店を出ると、すぐに唯を見つけることができた。駆け足で追いつき、唯の肩をつかむ。
「唯」
立ち止まり空也の方を向いた唯の表情は、先程とは打って変わって暗かった。
「ごめんなさい」
謝罪の声は弱々しく、なんとか聞き取れる大きさだ。
「なんであんなこと言ったんだ」
唯と向き合い、意識して冷静な口調で尋ねる。
「……くーくんが今みたいになっちゃったのはあの人のせいなのに、2人仲良く話してたから」
予想はついていたが、やはり正解だったようだ。唯の気持ちも分かるだけに、頭ごなしに非難することはできない。しかしそれでも暴言を吐いたのは見逃すことができなかった。
「だからといってあれはない。冷静になれ」
今度は日和ったりしない。唯の目をまっすぐに見て言う。
「……」唯は視線を落とした。「やっぱりおかしいよ」
「え?」
唯は顔を上げると、
「どうしてあの人の味方をするの? あの人はくーくんから恋を奪ったんだよ?」
目を見開き、声を荒げる。
「唯、落ち着いてくれ」
唯をなんとかなだめようとするものの、
「まだあの人のことが好きなの?」
唯は聞く耳を持たず、さらに問いを投げかけてきた。
「それはない」
しかし即座に否定する。それだけは断言できた。
「じゃあ、他の人が好きなの? そうじゃないなら私の気持ちに答えてよ」
2人の間を流れる不穏な空気を察したのか、通行人はチラチラと空也たちに視線を送りながら通り過ぎていく。きっとカップルの痴話喧嘩にでも思われているのだろうが、唯は特に気にした様子もなく空也を見つめている。

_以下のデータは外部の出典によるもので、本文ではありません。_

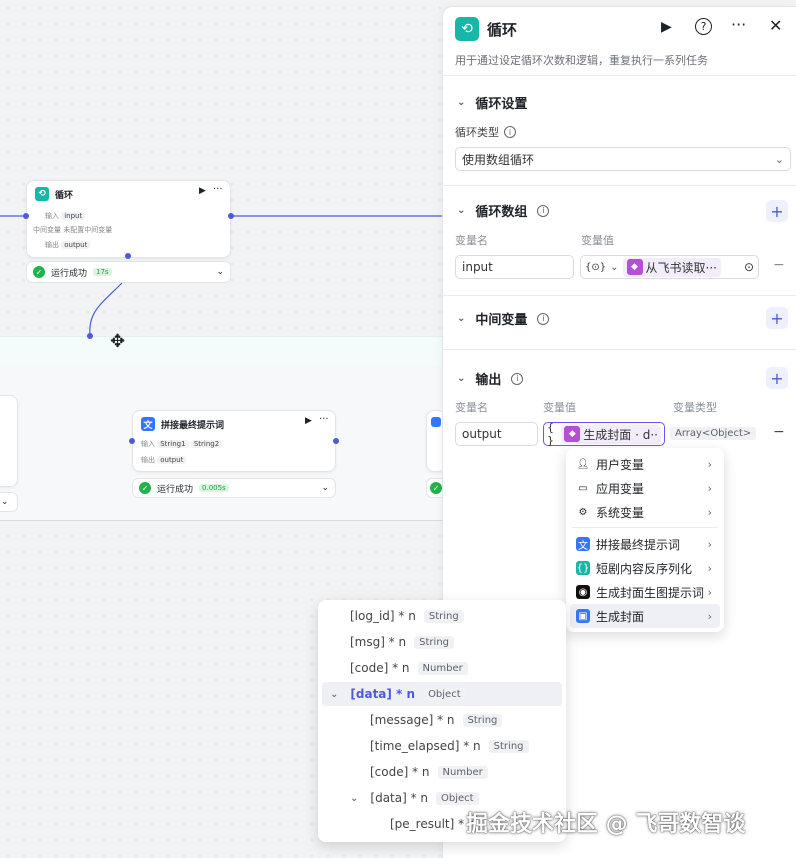  Describe the element at coordinates (118, 342) in the screenshot. I see `move-cursor-icon: ✥` at that location.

他に気になっている人はいない。そして空也にとって唯は大事な幼なじみで、『女の子として』かわいいとも思っている。ただ、どうしても今の空也では唯の気持ちを受け入れることができなかった。
空也が答えられずにいると「もしかして涼ちゃん?」と追撃が飛んでくる。
今まで涼佳に対して完成された足の持ち主という認識しかしていなかったが、唯に尋ねられたことで思考が走り始めた。
見た目に反して意外と茶目っ気があって、なにより足が世界遺産級。ふとした時に見とれてしまったことも一度や二度ではなく、彼女に対して少なくとも好印象を抱いている。
だが、これは恋愛感情と言えるのだろうか。この田舎から見れば別の国のような都会からやってきた少女に、物珍しさから惹かれているだけなのではと言われたら否定できない。
答えを出せずに逡巡していると、突如空也は胸部に衝撃を受け、尻もちをついた。唯に突き飛ばされたのだ。
見上げると、冷ややかな目でこちらを見下ろしている唯と目が合った。
「きらい」
そして短く言い残すと、唯は空也を振り返ることなく立ち去っていった。